It is chancy to reason that a current trend will continue indefinitely. Linear patterns may persist for a while, but they’re bound to collapse eventually to cyclical twists and turns. Life experience teaches us that in the most personal ways. The financial markets reveal it too, among countless other aspects of our world.
The most interesting financial news headline today, in my opinion, is an example of a linear trend succumbing to cyclical motion. Per the Wall Street Journal: “Investors bet Fed will need to cut rates next year. As the Fed prepares to meet this week, investors are betting officials will raise rates aggressively through year-end, then start cutting in six months.”

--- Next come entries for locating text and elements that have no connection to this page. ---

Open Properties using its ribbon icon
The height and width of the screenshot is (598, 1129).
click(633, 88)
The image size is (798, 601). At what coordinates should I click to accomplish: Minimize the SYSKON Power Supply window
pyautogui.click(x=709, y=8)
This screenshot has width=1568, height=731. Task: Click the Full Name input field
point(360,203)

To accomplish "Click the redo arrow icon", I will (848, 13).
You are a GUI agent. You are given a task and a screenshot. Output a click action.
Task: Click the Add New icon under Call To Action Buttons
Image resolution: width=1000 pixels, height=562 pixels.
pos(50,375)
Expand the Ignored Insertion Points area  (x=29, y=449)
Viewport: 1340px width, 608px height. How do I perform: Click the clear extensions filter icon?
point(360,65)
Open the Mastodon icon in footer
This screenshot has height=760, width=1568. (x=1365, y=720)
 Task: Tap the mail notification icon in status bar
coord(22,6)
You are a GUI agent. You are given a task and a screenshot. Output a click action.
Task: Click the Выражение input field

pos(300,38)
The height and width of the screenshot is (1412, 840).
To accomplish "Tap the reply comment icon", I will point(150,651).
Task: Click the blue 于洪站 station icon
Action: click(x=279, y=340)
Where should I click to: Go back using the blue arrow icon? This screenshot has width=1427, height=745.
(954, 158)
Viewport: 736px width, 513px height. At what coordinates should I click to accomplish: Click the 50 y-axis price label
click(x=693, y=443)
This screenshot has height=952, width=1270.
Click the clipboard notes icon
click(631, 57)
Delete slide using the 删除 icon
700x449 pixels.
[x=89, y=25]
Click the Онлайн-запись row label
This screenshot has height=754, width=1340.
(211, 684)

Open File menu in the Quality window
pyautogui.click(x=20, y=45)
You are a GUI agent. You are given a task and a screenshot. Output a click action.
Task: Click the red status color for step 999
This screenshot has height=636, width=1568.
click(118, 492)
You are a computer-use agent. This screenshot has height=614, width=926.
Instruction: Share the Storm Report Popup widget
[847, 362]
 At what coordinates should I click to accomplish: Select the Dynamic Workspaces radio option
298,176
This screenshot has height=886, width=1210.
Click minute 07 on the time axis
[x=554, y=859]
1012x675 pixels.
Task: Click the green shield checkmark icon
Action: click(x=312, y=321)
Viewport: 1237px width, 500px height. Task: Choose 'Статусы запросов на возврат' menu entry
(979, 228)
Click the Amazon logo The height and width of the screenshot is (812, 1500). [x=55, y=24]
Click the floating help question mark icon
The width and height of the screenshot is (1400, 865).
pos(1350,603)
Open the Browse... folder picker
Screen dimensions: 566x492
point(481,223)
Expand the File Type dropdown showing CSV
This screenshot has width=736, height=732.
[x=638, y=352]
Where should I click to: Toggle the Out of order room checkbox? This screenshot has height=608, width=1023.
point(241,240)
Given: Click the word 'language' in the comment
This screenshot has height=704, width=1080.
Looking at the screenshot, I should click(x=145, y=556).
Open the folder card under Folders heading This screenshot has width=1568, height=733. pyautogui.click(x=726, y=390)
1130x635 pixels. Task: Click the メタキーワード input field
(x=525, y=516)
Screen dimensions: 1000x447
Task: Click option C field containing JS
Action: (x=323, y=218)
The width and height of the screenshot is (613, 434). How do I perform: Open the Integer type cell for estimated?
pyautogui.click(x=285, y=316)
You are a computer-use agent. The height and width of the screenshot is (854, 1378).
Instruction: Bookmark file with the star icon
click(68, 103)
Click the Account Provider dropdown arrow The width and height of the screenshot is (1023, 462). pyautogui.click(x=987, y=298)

The article discusses professional investors’ predictions about where the federal-funds rate will be at various points in upcoming months. The conclusions are drawn from interest-rate derivatives, such as overnight index swaps. As of Friday, they implied investors expect the Fed to raise rates by three-quarters of a percentage point on Wednesday, then eventually to around 3.3% by the end of the year. Investors expect no further increases after that and, in fact, short-term rates to fall to roughly 2.5% by the middle of 2024 as many expect a heightened recession risk.
These conclusions indicate economic crosswinds. It may have been a foregone conclusion that rates will do nothing but go higher. Indeed, the broader lesson for today is simple: a trend can and will change.